The valley here was narrow and steep, and no one had built on it, the grass being given over to sheep. Torold slid down into the cleft, easily leaping the millrace, and picking his way over the brook from stone to stone. He began to make his way downstream from one patch of cover to another, until about the time of Vespers he had reached the smoother meadows opposite Brother Cadfael’s gleaned peasefields. Here the ground was all too open, he had to withdraw further from the brook to find a copse to hide in while he viewed the way ahead. From here he could see the roofs of the convent buildings above the garden walls, and the loftier tower and roof of the church, but nothing of the activity within. The face that was presented to him looked placid enough, the pale slope stripped of its harvest, the stack of haulms where Godith and he had hidden boat and treasure barely nineteen hours ago, the russet wall of the enclosed garden beyond, the steep roof of a barn. He would have to wait some time for full daylight to pass, or else take a risk and run for it through the brook, and into the straw-stack beyond, when he saw his opportunity. And here there were people moving from time to time about their legitimate business, a shepherd urging his flock towards the home pasture, a woman coming home from the woods with mushrooms, two children driving geese. He might very well have strolled past all these with a greeting, and been taken for granted, but he could not be seen by any of them making a sudden dash for it through the ford and into the abbey gardens. That would have been enough to call their attention and raise an alarm, and there were sounds of unusual activity, shouts and orders and the creaking of carts and harness, still echoing distantly from beyond the gardens. Moreover, there was a man on horseback in sight on his side the brook, some distance away downstream but drawing gradually nearer, patrolling this stretch of meadows as though he had been posted here to secure the one unwalled exit from the enclave. As probably he had, though he seemed to be taking the duty very easily, ambling his mount along the green at leisure. One man only, but one was enough. He had only to shout, or whistle shrilly on his fingers, and he could bring a dozen Flemings swarming.
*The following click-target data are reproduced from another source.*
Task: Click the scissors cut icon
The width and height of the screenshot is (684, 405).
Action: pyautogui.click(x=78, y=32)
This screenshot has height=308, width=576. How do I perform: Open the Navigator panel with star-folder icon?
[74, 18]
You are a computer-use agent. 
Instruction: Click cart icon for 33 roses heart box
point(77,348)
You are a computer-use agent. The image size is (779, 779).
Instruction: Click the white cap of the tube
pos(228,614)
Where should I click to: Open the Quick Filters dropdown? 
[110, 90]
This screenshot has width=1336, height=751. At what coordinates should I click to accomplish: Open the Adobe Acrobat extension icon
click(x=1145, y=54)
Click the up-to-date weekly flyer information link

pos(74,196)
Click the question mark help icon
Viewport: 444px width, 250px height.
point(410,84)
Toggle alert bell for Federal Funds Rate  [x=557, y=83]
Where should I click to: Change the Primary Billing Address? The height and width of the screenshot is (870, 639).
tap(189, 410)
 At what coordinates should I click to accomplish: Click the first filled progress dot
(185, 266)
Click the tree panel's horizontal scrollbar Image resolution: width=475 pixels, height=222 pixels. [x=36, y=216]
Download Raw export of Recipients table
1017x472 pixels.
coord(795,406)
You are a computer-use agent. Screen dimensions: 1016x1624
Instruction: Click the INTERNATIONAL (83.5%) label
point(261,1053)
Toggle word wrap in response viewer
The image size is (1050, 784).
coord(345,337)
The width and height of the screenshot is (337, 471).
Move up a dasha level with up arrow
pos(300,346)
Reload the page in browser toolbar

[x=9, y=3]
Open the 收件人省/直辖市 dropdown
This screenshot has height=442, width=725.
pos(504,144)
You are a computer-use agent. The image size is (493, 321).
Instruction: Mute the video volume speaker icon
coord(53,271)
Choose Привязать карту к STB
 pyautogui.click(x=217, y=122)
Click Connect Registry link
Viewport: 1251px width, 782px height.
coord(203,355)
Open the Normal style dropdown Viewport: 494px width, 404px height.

Torold went to ground among the bushes, and watched him approach. A big, rawboned, powerful but unhandsome horse, dappled from cream to darkest grey, and the rider a young fellow black-haired and olive-complexioned, with a thin, assured, saturnine face and an arrogantly easy carriage in the saddle. It was this light, elegant seat of his, and the striking colouring of the horse, that caught Torold’s closer attention. This was the very beast he had seen leading the patrol along the riverside at dawn, and this same man had surely lighted down from his mount and gone first into Torold’s abandoned sanctuary at the mill. Then he had been attended by half a dozen footmen, and had emerged to loose them in after him, before they all mustered again and moved on. Torold was sure of this identification; he had had good reason to watch very closely, dreading that in spite of his precautions they might yet find some detail to arouse suspicion. This was the same horse, and the same man. Now he rode past upstream, apparently negligent and unobservant, but Torold knew better. There was nothing this man missed as be rode, those were lively, witty, formidable eyes that cast such seemingly languid looks about him.